● **Source information**:

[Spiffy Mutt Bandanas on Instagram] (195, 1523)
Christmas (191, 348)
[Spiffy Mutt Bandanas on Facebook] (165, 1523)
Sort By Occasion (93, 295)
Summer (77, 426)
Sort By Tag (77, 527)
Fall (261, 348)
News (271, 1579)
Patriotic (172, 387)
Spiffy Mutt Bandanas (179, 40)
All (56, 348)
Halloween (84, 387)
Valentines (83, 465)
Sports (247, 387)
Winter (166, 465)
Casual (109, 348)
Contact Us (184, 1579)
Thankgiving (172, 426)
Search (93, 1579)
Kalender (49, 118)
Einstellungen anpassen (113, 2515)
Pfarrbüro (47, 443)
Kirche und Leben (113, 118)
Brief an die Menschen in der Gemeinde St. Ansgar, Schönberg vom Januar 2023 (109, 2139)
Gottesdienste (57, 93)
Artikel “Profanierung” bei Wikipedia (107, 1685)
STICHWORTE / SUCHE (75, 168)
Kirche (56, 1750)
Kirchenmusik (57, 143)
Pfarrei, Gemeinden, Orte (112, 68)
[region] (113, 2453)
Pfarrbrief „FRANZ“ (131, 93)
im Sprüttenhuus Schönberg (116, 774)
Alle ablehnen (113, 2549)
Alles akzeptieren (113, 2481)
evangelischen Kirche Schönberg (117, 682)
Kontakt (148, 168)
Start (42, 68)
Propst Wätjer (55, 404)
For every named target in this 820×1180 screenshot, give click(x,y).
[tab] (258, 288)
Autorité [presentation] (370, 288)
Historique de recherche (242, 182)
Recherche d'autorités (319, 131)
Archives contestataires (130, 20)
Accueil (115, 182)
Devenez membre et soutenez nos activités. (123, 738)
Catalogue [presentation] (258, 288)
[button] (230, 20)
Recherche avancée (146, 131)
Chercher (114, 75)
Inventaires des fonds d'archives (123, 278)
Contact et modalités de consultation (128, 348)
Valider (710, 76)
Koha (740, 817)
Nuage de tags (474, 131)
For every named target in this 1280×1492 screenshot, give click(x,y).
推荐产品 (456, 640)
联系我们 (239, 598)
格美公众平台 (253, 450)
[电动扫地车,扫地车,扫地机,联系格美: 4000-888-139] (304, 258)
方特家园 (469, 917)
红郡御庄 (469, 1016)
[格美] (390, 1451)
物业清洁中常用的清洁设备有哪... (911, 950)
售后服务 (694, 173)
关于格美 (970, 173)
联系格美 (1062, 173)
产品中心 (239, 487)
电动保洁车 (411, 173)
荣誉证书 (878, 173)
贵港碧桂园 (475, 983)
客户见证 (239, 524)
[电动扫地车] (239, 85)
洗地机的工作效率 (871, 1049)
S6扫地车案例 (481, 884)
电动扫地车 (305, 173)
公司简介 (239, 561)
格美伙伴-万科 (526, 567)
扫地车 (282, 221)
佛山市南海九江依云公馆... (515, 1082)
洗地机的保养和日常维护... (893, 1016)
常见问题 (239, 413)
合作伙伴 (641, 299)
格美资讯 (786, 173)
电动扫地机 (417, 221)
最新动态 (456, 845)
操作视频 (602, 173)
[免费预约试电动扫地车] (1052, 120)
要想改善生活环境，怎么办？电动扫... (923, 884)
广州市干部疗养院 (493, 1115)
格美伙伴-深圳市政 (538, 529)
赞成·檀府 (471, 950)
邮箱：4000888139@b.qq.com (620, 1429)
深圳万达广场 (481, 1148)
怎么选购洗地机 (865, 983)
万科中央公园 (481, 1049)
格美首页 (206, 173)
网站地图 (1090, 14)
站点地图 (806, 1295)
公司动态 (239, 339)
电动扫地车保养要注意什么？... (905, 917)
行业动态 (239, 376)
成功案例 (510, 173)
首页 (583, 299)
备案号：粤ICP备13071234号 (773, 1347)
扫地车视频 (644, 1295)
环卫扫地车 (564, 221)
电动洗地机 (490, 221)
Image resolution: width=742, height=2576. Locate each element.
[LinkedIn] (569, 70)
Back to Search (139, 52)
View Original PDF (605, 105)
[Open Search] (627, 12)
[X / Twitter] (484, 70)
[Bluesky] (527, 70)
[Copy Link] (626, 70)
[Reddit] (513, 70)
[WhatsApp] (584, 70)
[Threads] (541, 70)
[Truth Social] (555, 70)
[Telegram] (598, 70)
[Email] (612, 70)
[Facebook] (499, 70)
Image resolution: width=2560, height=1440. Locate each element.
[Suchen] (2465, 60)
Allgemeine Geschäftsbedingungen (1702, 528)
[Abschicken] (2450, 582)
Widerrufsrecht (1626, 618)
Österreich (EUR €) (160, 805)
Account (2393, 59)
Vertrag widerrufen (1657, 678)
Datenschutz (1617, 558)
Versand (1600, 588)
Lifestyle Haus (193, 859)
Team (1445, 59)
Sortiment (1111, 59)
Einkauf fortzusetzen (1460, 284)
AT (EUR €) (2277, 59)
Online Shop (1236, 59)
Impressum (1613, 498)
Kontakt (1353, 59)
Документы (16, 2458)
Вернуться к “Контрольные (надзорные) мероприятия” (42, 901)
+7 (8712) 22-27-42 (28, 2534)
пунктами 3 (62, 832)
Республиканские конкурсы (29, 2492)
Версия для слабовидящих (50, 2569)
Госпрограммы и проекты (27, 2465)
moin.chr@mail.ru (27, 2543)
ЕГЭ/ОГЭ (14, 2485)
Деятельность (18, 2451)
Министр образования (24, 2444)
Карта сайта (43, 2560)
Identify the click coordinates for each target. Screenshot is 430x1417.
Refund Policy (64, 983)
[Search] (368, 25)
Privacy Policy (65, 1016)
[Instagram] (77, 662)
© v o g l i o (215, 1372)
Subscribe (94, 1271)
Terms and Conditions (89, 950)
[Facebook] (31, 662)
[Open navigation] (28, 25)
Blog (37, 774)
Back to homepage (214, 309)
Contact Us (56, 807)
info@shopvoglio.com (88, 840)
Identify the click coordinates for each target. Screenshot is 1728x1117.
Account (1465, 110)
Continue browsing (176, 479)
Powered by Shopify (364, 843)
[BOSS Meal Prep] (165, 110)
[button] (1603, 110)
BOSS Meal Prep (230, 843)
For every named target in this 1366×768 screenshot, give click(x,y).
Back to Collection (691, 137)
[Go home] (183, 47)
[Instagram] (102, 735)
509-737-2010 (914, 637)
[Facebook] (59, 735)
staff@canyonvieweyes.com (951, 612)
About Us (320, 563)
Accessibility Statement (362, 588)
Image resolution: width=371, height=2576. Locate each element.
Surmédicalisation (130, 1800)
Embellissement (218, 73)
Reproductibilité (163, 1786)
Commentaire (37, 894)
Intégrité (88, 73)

● **Problem**: Take the line with "509-737-2010 (914, 637)" and all lines after it through the end of the records, and write them out exactly; include nothing else.

● **Finished exercise**:
509-737-2010 (914, 637)
[Facebook] (59, 735)
staff@canyonvieweyes.com (951, 612)
About Us (320, 563)
Accessibility Statement (362, 588)
Image resolution: width=371, height=2576. Locate each element.
Surmédicalisation (130, 1800)
Embellissement (218, 73)
Reproductibilité (163, 1786)
Commentaire (37, 894)
Intégrité (88, 73)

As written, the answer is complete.